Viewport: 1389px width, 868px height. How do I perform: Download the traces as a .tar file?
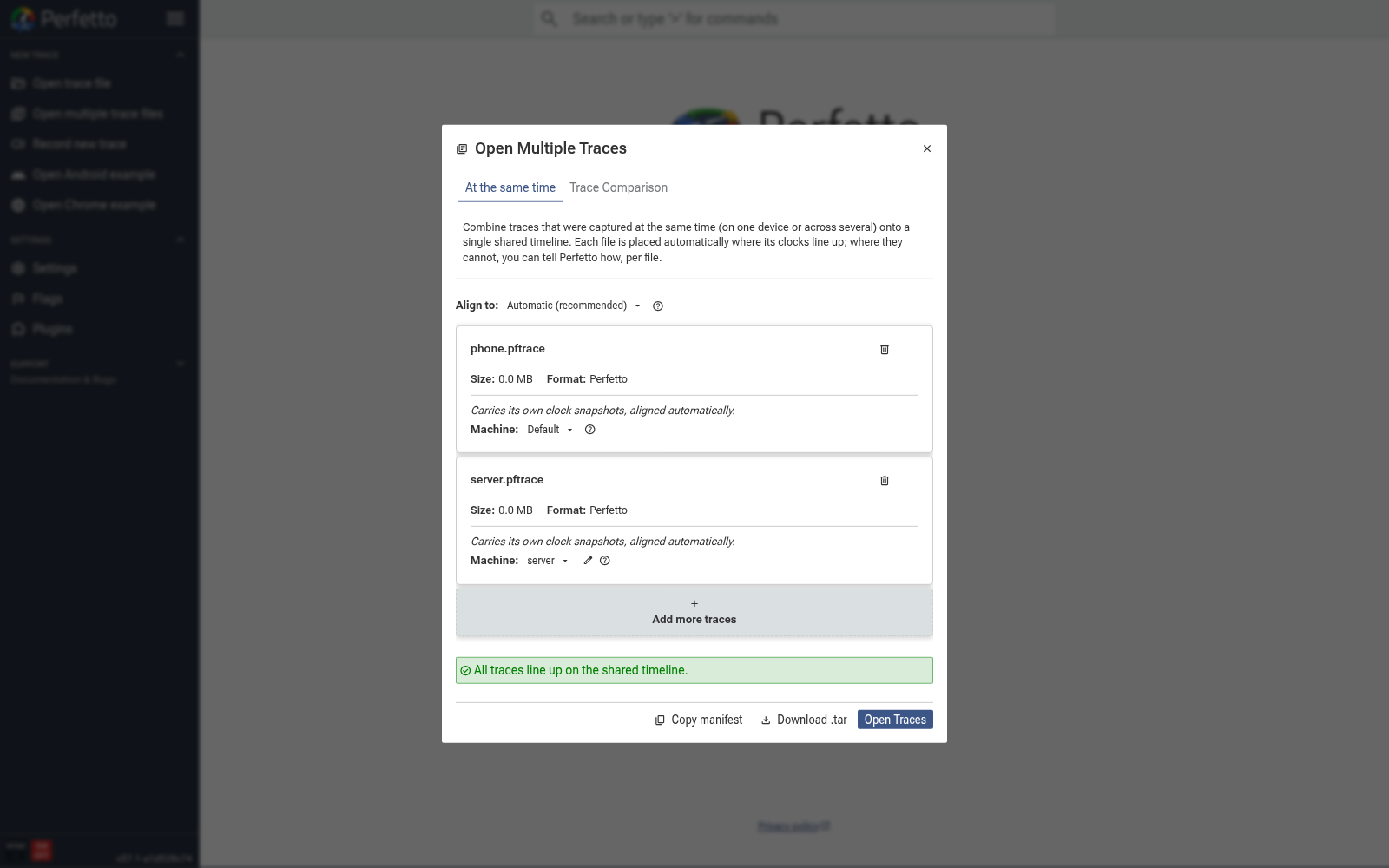pyautogui.click(x=804, y=720)
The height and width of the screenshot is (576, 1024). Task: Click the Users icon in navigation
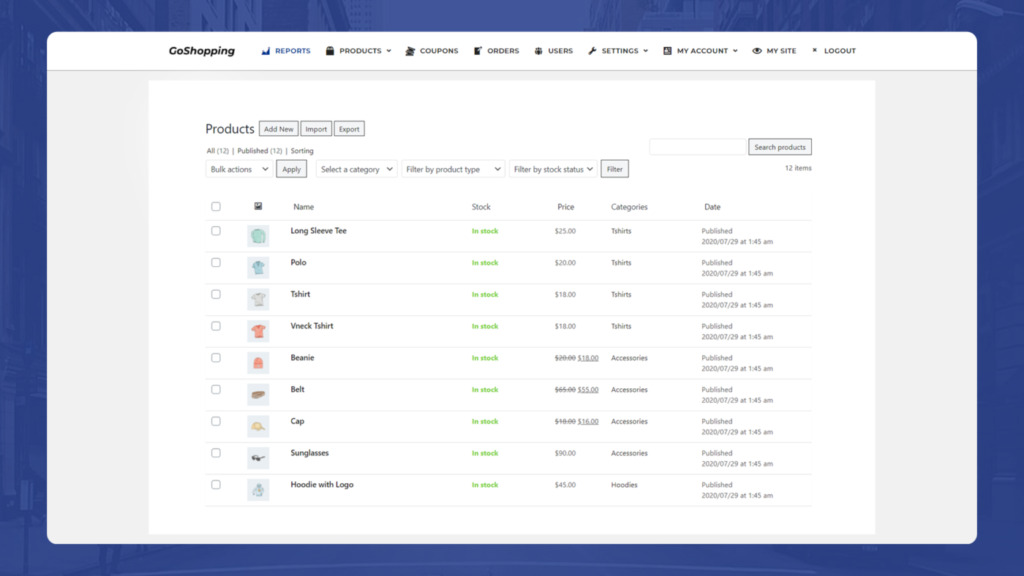tap(538, 51)
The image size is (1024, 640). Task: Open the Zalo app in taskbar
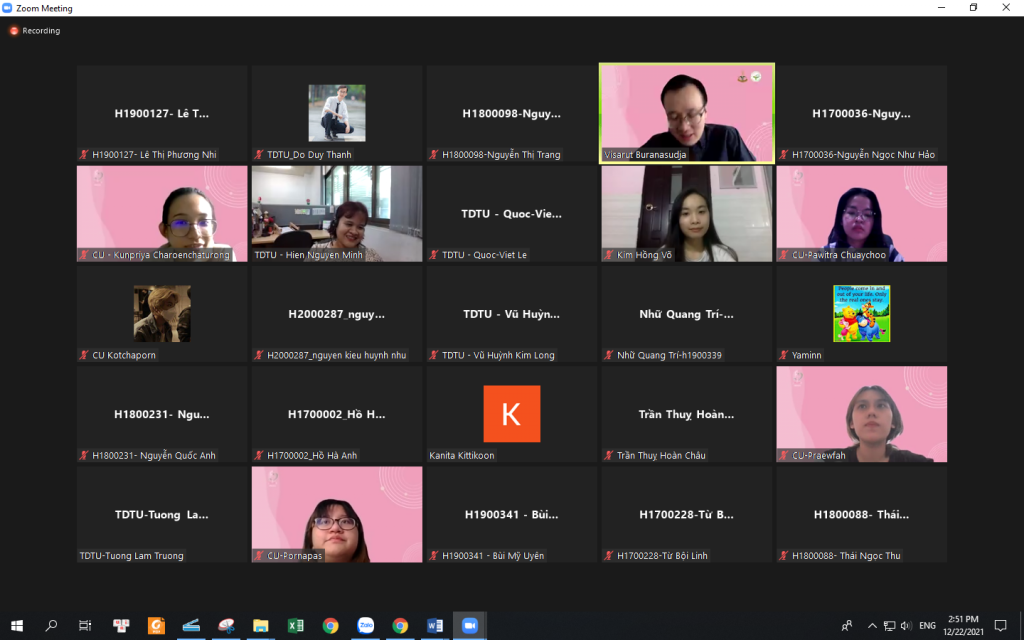coord(365,626)

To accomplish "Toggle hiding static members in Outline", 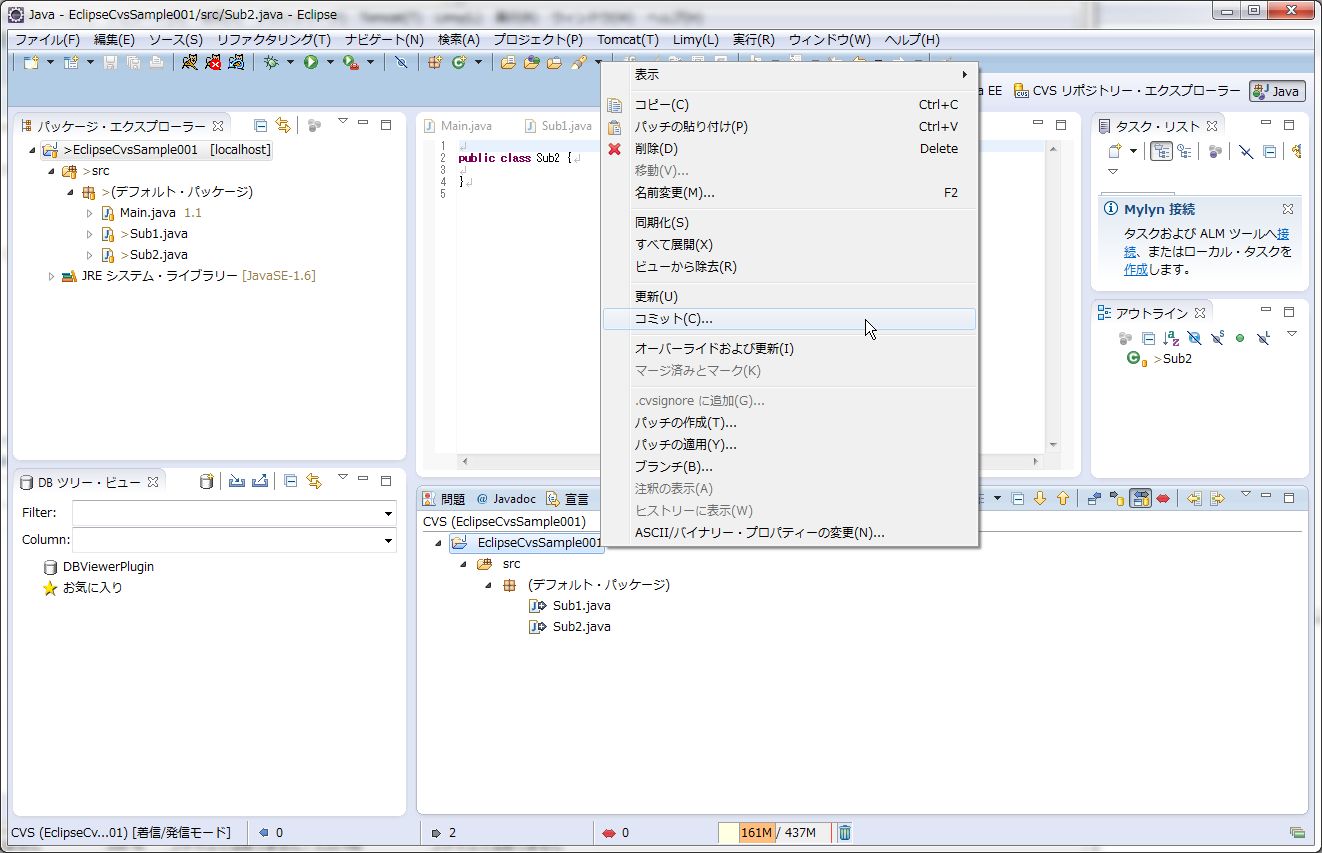I will (1217, 338).
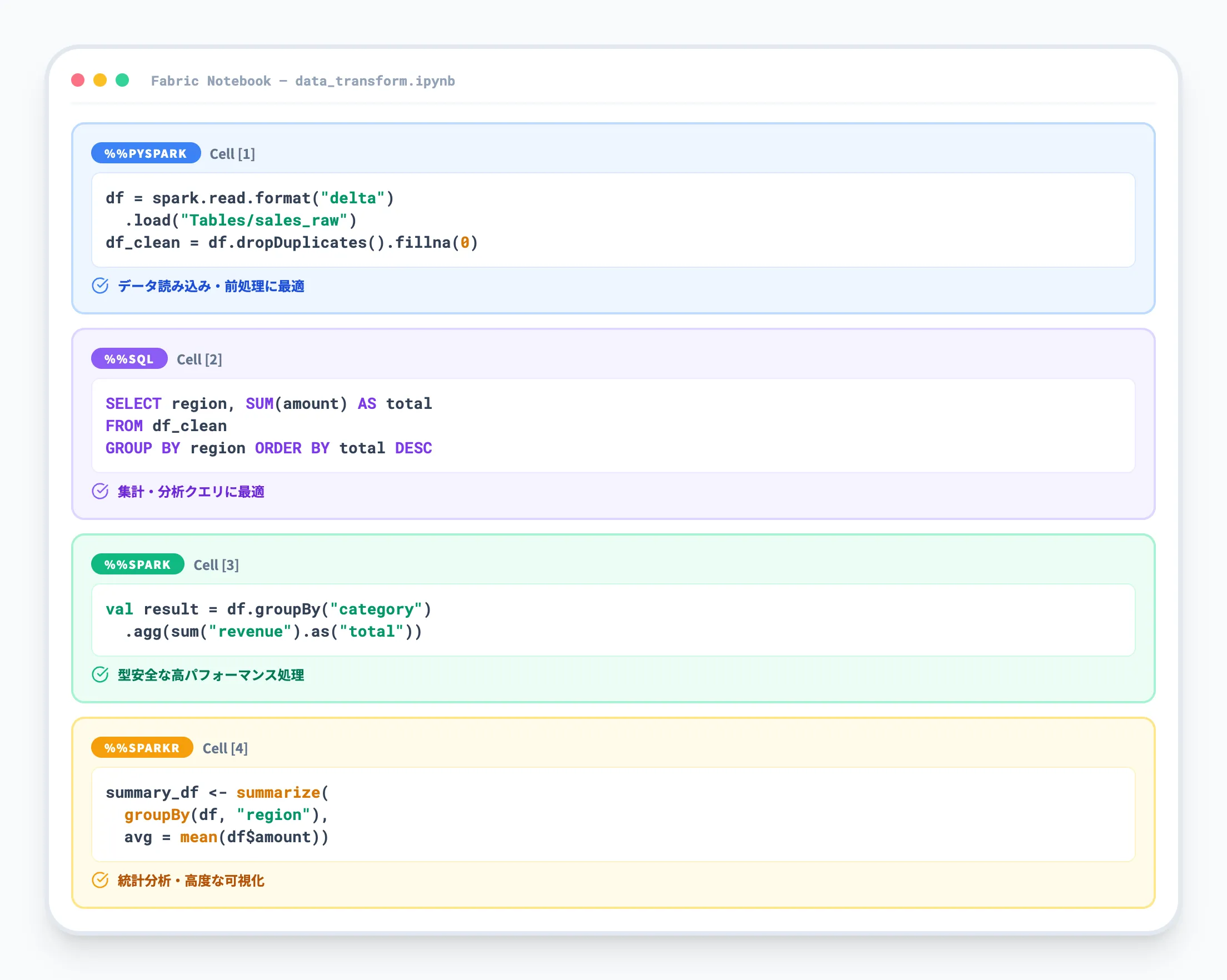Click the Cell [1] label
Screen dimensions: 1227x980
coord(232,154)
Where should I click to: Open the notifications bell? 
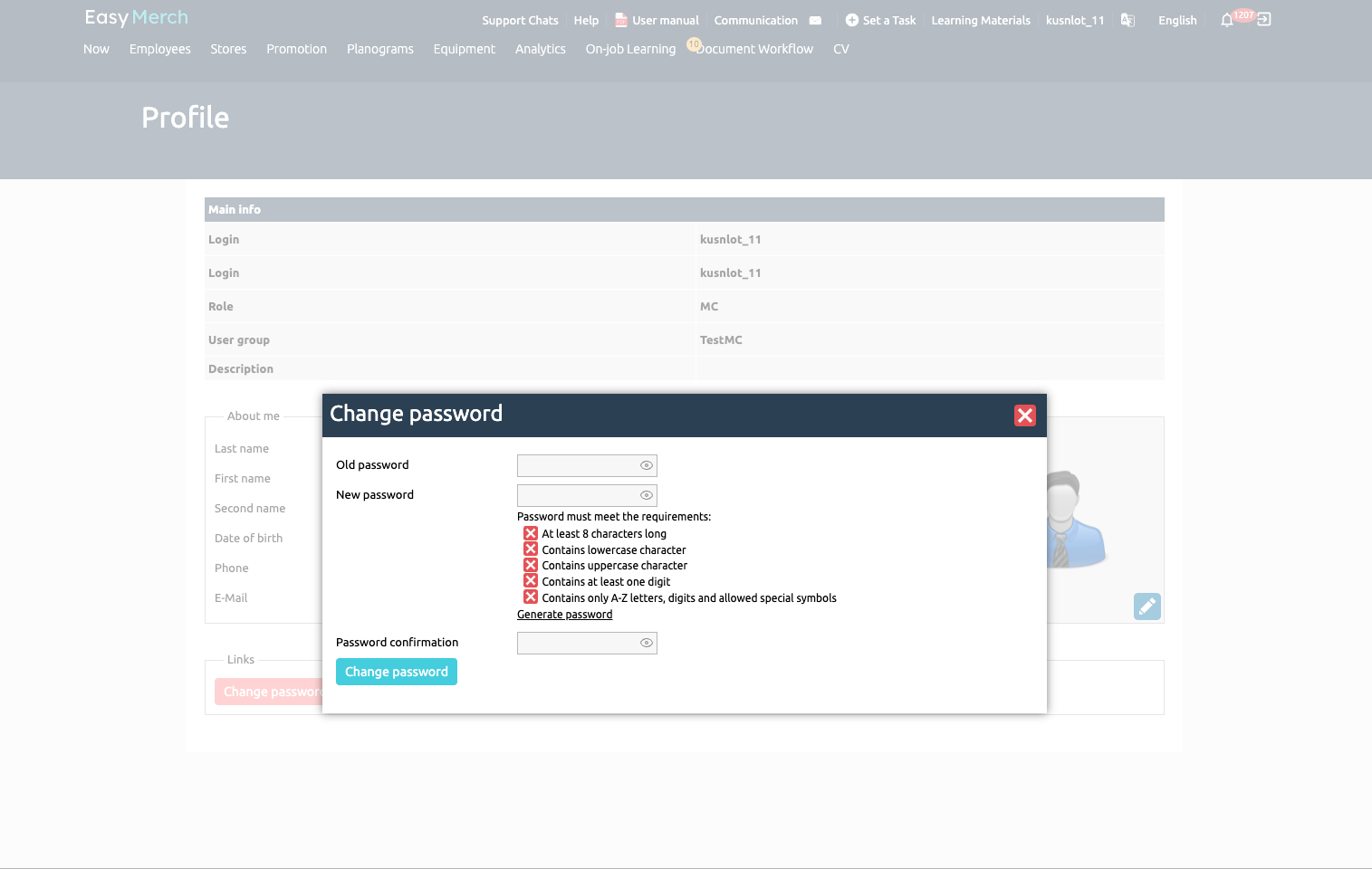pyautogui.click(x=1226, y=20)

○ ○ ○

TASK DETAILS >> Copy out the data word for word, from the line containing "Where should I" through the end of the data, both ends included, and leave the pictures out of your answer.

FINISHED TASK >>
Where should I click to: Open the notifications bell? 
pyautogui.click(x=1226, y=20)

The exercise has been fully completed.